LPS and lipid A, as amphiphilic molecules, form aggregates in aqueous environments above a critical concentration (CMC). Below this value, LPS molecules are present only as monomers. Above CMC, monomers are in equilibrium with micelles (‘micelles’ as synonym for amphiphilic aggregates). At higher concentrations of LPS, the amphiphilic aggregates form nearly spherical supramolecular aggregate structures, which can be multilamellar or non-lamellar depending on the physicochemical environment [27].

The CMC for Re-LPS, determined experimentally by applying equilibrium dialysis, is 3.3×10⁻⁸ M at 22 °C and 2.8×10⁻⁸ M at 37 °C [31]. CMC_a can be defined as a transition value from aggregate to supra-aggregate structures. Using fluorescence spectroscopy of bis-ANS, we found that the CMC_a value for Re-LPS from S. minnesota was 3.2×10⁻⁶ M (8 μg/ml). This is in accordance with the CMC_a value of 14 μg/ml for LPS from E. coli (serotype 026:B6) obtained by dynamic light-scattering spectroscopy [32]. The molecular mass of the supramolecular aggregates above CMC_a is approximately three times larger than those LPS aggregates below CMC_a [32]. Bivalent cations stabilize LPS aggregates by forming bridges among phosphate groups located in the 1 and 4′ positions of the diglucosamine backbone and in the first KDO of LPS [27].

SP-A binds to Re-LPS monomers or Re-LPS micelles in a Ca²⁺-independent manner

The binding of SP-A to rough LPS in solution was followed by changes in FITC-Re-LPS fluorescent properties, such as intensity and anisotropy, in comparison with those changes produced by LBP and CD14 as representative LPS-binding proteins (Figure 1).
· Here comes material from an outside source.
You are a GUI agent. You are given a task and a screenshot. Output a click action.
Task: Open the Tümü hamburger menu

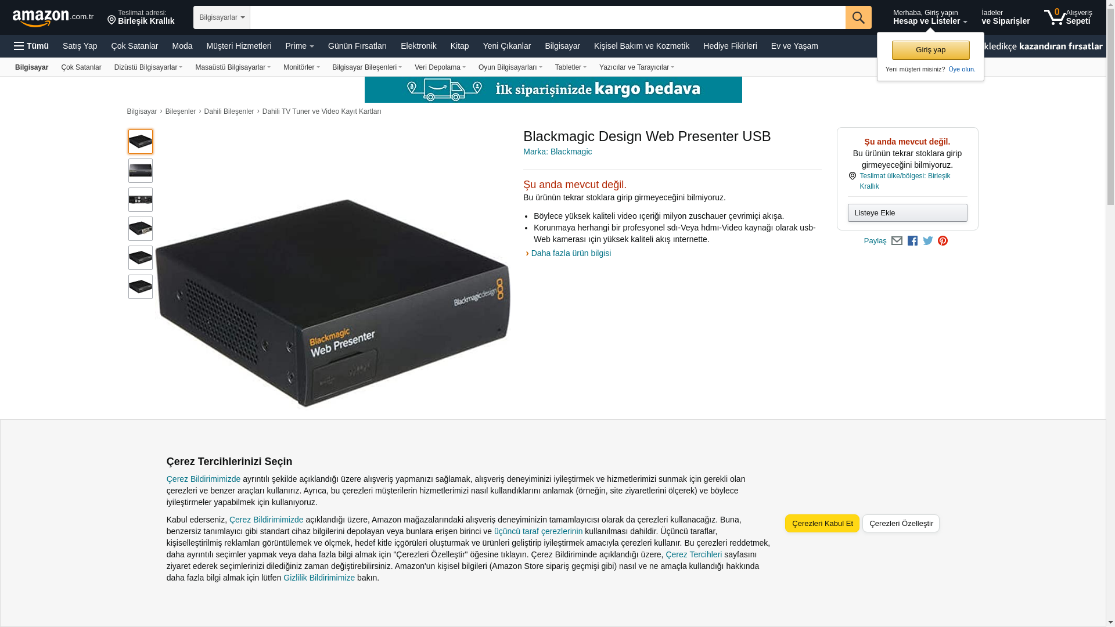[31, 46]
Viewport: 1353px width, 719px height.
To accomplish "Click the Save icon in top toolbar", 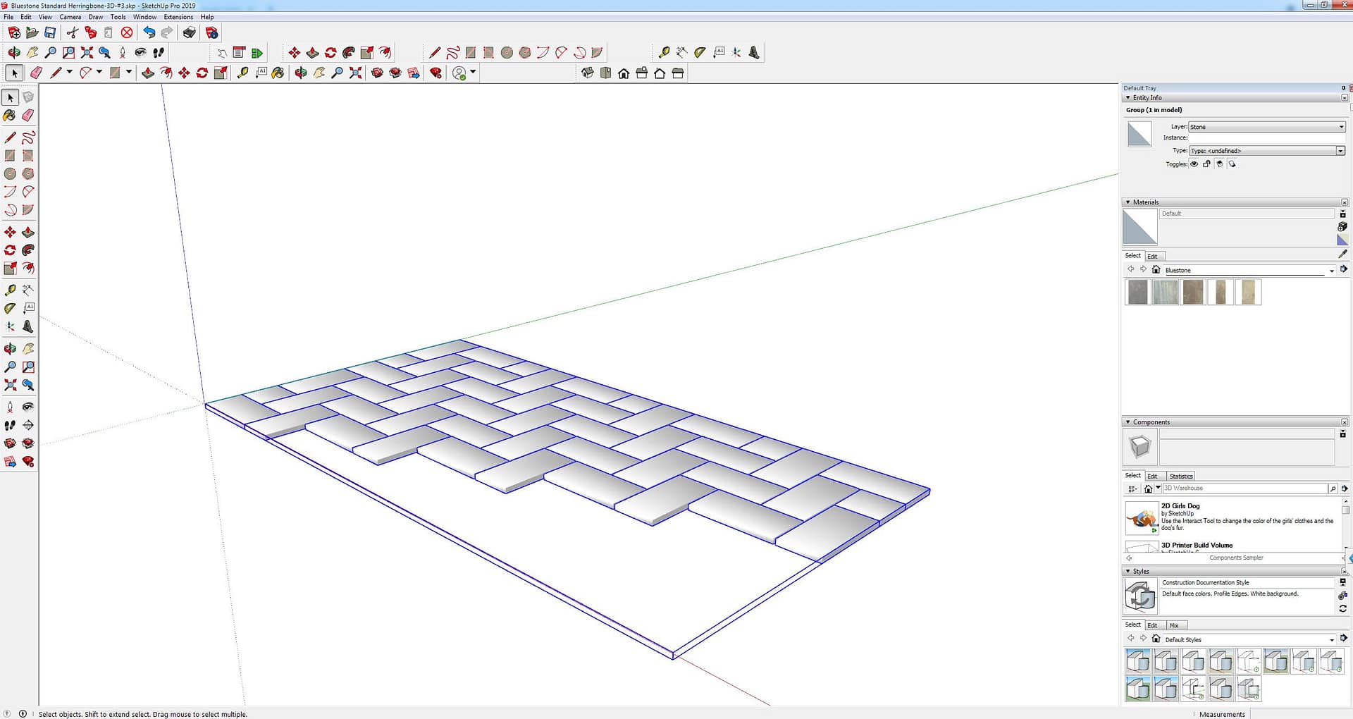I will tap(50, 32).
FITC-Re-LPS has been widely used to study the interaction of Re-LPS with LBP, CD14 and MD2 [2,25,26,33].

(A, B) Fluorescence excitation (λ_m=520 nm) and emission (λ_x=470 nm) spectra of 4×10⁻⁷ M FITC-Re-LPS in the absence (a) and presence (b) of human SP-A (76.9 nM) in a buffer containing EDTA. (C) Human SP-A (76.9 nM) (b) (black bar), CD14 (72.7 nM) (c) (striped bar) and LBP (23.3 nM) (d) (open bar) induce a significant increase in fluorescence anisotropy upon binding to 4×10⁻⁷ M FITC-Re-LPS (a) (shaded bar) in a buffer containing either 1 mM EDTA or 1 mM Ca²⁺. All data points are the means±S.D. for experiments performed in triplicate. *P<0.01 versus control.
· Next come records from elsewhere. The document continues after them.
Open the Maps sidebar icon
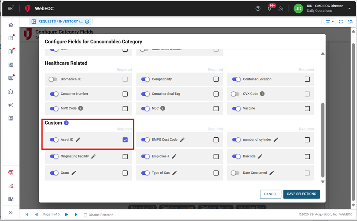The image size is (357, 221). tap(11, 51)
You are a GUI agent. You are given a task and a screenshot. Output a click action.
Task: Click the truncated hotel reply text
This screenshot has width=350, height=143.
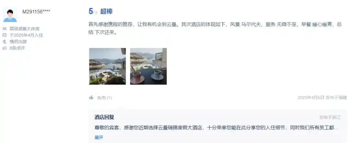click(216, 128)
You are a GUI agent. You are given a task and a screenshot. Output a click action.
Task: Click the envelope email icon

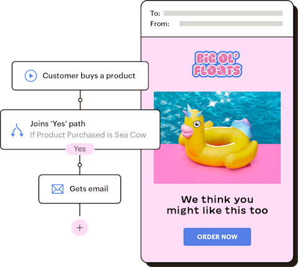(x=58, y=189)
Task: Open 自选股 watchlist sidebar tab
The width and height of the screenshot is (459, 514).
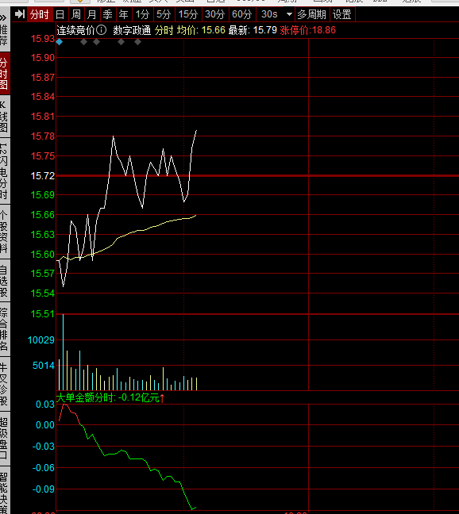Action: tap(4, 281)
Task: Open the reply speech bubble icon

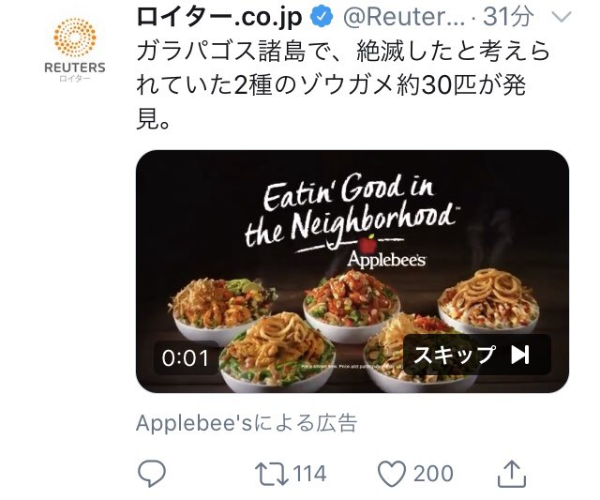Action: coord(152,474)
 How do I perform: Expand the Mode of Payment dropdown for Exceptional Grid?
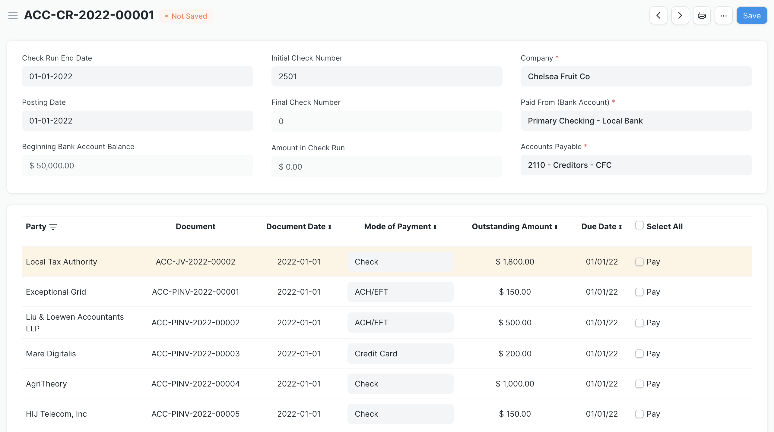click(x=400, y=292)
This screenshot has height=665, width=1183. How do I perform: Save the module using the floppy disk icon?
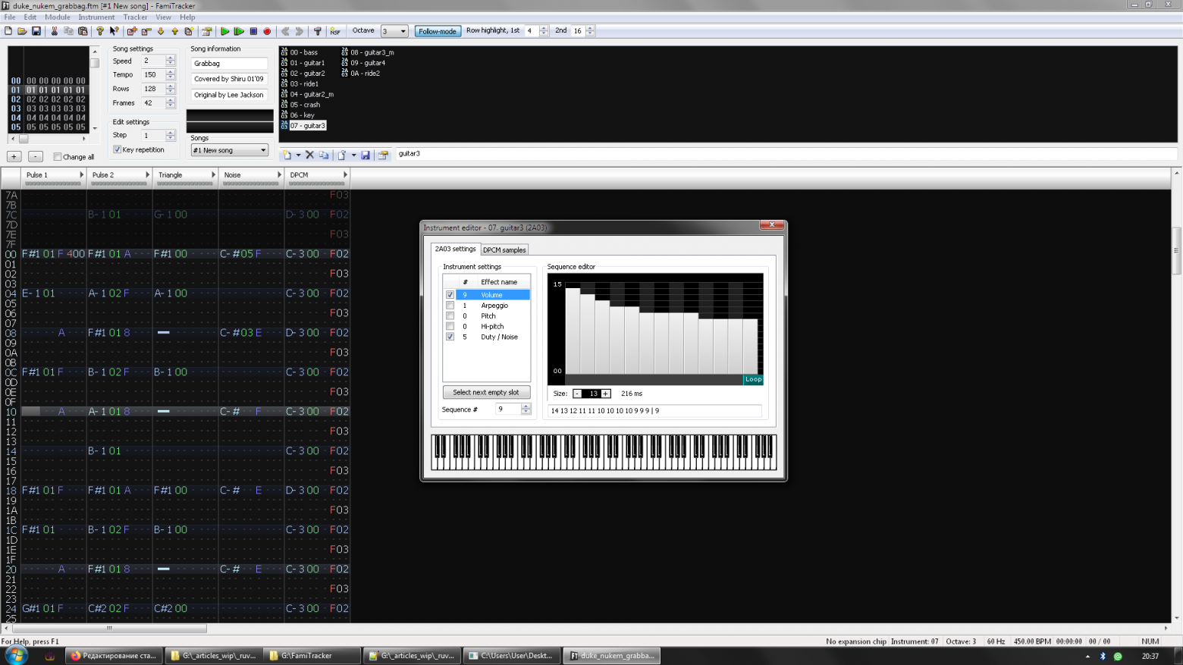click(35, 31)
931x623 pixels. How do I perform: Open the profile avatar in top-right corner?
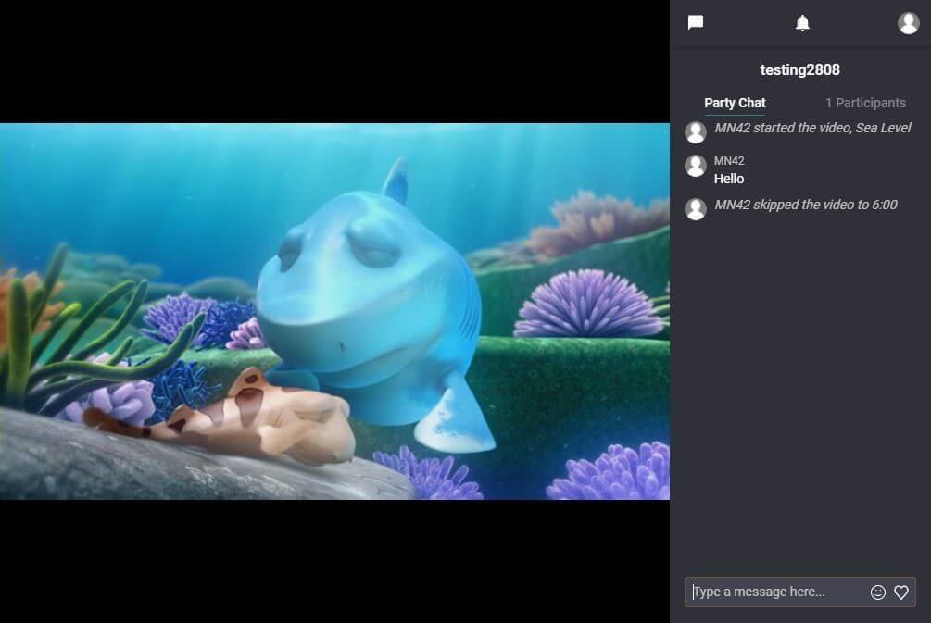[908, 23]
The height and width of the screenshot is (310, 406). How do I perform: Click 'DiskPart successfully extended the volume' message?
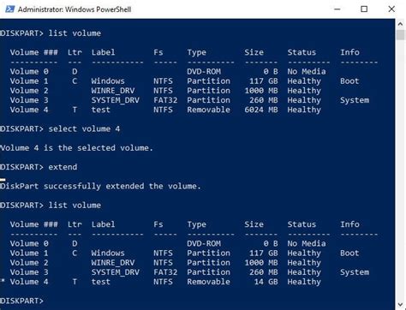point(100,186)
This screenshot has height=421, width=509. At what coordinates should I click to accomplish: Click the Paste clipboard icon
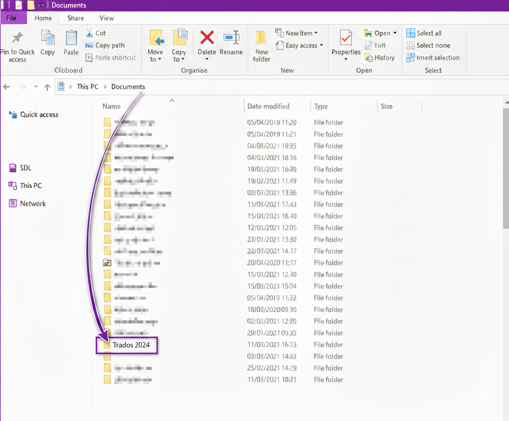(71, 38)
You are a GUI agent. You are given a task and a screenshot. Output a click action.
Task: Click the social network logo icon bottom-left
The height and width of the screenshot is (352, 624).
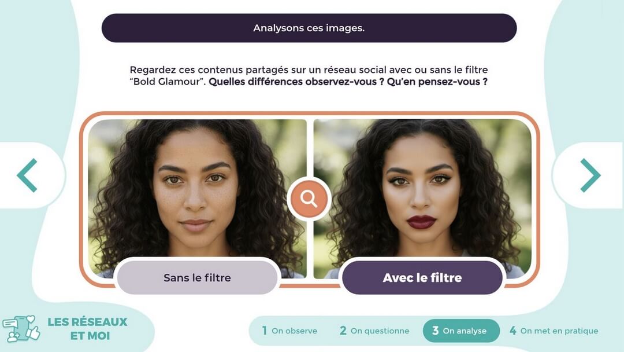point(21,329)
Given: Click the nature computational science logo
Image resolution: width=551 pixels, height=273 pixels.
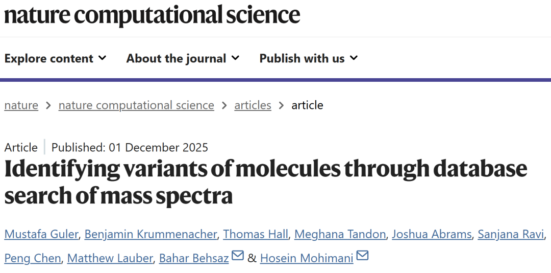Looking at the screenshot, I should tap(152, 15).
Figures 1(A) and 1(B) show the fluorescence excitation and emission spectra respectively of 4×10⁻⁷ M FITC-Re-LPS in the absence and presence of SP-A. Addition of SP-A in the presence of 1 mM EDTA produced an increase of total fluorescence excitation and emission intensities (Figures 1A and 1B) and a red-shift of the emission maximum of FITC-Re-LPS from 516 to 518 nm (Figure 1B). CD14 and LBP also produced an increase of fluorescence intensity as reported previously [2,25,26] (results not shown). These results indicated that the binding of any of these proteins to FITC-Re-LPS generated a different environment of the dye relative to that in the absence of bound protein. In order to confirm that the changes observed in FITC-Re-LPS fluorescence properties in the presence of SP-A, CD14 and LBP were due to the binding of these proteins to the Re-LPS moiety, but not due to the fluorescent moiety of the labelled LPS, we studied the potential interaction between these proteins and fluorescein. The addition of SP-A, CD14 or LBP to fluorescein did not affect the fluorescence spectrum of the dye (results not shown).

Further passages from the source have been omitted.